## DOCUMENT PASSAGE
*** Begin section ***
Belfast Telegraph

Friday 29 August 2014

My hell in Hydebank: Ex-inmate tells of suicide attempts and fights in women’s jail which houses killers Hazel Stewart and Karen Walsh

Nancy Orr telling reporter Sara Girvin about the|cramped conditions in Hydebank Womens’ Prison
Nancy Orr telling reporter Sara Girvin about the|cramped conditions in Hydebank
Hazel Stewart
Hazel Stewart
Karen Walsh
Karen Walsh

Cat fights, suicide attempts, lesbian affairs, bingo and karaoke nights and 72-inch plasma TVs — this is life behind bars in Hydebank women’s jail.

County Down woman Nancy Orr spent six weeks in the south Belfast prison for women and young offenders after being convicted of disorderly behaviour.

Soon she found herself rubbing shoulders with infamous lady

killers Hazel Stewart, Jacqueline Crymble, Julie McGinley, Lindsey White and Karen Walsh.

But Nancy told Sunday Life that when you’re banged up in Hydebank, living with killers is the least of your worries.

“I’m still not right after it,” she said.

“It’s completely draining.
*** End section ***
## GIVEN MATERIAL
*** Begin section ***
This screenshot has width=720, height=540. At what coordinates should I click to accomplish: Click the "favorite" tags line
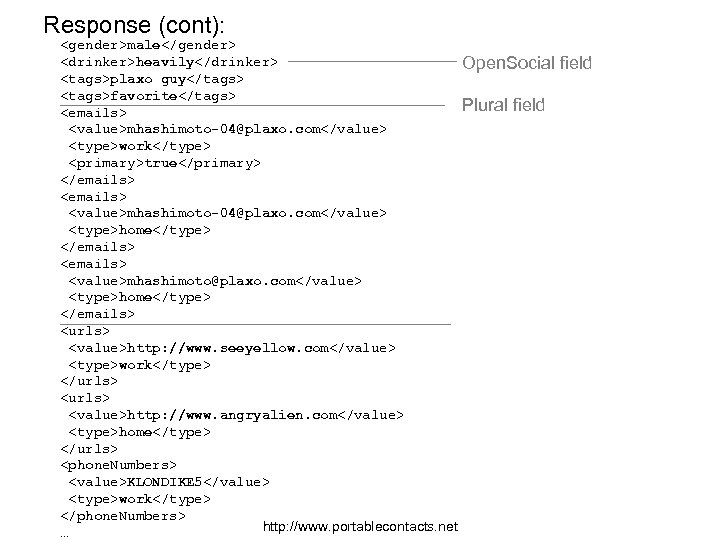coord(148,95)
*** End section ***
In the Hydebank article above, why did Nancy Orr end up spending time in the jail? Answer in one to three sentences.

## OUTPUT FOR THIS TASK
Nancy Orr was convicted of disorderly behaviour. She then spent six weeks in Hydebank, the south Belfast prison for women and young offenders.